De possibles aberrations

 

Il importe enfin que le débat engagé, d’abord entre partenaires sociaux, puis demain avec les pouvoirs publics, permette d’en finir avec quelques contraintes juridiques dont on peut comprendre qu’elles sont le résultat d’une volonté protectrice des salariés, mais dont la mise en œuvre conduit parfois à de véritables aberrations. Se faisant indirectement l’écho de l’une d’entre elles, la position commune recommande d’aborder la question des salariés prestataires élus dans une entreprise qui n’est pas la leur. Au delà des lourdes contraintes techniques que la législation relative à l’intégration des personnels des entreprises extérieures dans le corps électoral d’une entreprise impose, il se trouve que la présence d’élus « prestataires » dans les IRP d’une entreprise soulève aujourd’hui des questions non résolues.
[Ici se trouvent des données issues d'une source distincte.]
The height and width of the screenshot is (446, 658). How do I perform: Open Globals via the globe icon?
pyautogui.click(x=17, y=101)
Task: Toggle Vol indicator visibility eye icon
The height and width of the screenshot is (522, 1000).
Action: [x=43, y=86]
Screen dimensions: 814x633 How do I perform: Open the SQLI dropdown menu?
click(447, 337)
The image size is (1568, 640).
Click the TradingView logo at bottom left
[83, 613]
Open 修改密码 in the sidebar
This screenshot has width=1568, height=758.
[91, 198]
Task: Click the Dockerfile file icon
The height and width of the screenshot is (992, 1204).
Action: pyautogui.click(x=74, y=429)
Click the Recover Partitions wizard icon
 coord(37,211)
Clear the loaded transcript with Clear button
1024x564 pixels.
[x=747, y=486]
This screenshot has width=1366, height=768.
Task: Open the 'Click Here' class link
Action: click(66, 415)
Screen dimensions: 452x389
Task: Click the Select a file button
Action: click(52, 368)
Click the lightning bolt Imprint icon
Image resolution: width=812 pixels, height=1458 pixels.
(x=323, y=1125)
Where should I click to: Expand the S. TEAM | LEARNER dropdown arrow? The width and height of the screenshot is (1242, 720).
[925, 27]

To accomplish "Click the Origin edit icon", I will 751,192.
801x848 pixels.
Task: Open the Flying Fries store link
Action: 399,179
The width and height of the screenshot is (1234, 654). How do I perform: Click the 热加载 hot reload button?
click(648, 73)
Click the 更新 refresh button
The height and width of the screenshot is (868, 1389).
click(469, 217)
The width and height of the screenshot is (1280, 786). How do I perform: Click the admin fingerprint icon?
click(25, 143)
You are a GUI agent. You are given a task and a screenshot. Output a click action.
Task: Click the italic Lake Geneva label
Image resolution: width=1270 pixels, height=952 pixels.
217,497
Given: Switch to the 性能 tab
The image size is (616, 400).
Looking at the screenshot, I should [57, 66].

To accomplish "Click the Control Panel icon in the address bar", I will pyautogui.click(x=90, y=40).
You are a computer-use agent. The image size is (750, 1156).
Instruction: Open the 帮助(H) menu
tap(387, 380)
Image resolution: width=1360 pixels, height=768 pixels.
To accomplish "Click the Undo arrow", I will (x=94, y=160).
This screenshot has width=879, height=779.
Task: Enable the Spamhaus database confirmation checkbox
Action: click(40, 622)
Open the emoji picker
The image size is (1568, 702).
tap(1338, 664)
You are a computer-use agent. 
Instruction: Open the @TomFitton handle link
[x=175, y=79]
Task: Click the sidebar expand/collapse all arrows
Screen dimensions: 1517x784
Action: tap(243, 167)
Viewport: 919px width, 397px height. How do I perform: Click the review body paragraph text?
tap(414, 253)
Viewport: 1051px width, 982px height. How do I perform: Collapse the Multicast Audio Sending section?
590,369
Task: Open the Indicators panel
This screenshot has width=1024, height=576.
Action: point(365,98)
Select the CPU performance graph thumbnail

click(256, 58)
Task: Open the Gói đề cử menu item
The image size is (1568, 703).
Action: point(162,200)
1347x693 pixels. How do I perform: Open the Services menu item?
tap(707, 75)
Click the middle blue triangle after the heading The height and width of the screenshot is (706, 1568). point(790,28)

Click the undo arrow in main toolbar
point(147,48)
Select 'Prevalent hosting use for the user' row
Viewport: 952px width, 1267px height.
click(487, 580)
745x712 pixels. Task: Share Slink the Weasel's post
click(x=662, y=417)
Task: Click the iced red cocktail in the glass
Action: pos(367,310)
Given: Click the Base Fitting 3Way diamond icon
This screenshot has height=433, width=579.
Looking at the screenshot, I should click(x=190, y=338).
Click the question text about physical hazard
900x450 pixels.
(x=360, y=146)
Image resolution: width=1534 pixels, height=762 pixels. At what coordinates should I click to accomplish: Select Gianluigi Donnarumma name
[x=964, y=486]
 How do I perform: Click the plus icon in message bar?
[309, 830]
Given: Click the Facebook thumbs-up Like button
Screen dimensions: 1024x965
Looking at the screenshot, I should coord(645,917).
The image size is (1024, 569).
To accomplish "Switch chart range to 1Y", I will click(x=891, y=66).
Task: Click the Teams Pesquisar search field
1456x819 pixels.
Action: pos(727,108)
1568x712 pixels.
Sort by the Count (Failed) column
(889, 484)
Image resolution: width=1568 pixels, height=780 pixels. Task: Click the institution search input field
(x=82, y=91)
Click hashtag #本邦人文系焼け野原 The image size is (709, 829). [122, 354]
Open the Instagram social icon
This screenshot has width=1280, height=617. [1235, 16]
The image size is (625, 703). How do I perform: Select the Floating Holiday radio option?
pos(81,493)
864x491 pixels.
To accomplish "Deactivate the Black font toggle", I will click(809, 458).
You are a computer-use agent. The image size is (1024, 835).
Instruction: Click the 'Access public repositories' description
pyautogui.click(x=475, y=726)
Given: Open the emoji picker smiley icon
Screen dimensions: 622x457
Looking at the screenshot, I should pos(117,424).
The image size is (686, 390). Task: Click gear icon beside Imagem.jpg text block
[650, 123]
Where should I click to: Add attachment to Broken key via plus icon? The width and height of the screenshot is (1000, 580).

Par exemple : que devient le mandat du prestataire élu dans une entreprise qui n’est pas la sienne, dans l’hypothèse d’une rupture de contrat entre celle-ci et l’entreprise prestataire dont il relève ? Comment répercuter les coûts inhérents à l’exercice de son mandat par un salarié prestataire et dédommager l’entreprise dont il relève du temps qu’il passe à l’exercer ? Comment s’assurer de la confidentialité des documents transmis au salarié prestataire titulaire d’un mandat électif ? et enfin comment obtenir les données relatives à la masse salariale d’une entreprise externe, à inclure dans le calcul de la subvention de fonctionnement du comité d’établissement, sans risque pour les futurs appels d’offres et le renouvellement des contrats ?

 

Le débat sur l’ensemble de ces questions est loin d’être clos. Les partenaires sociaux ont le mérite de les avoir enfin posées, et pour certaines d’entre elles, d’avoir d’ores et déjà suggéré d’importantes évolutions. Il est désormais essentiel que ce débat se poursuive et aboutisse, dans le cadre d’une loi, pour que le syndicalisme reste un syndicalisme… vivant.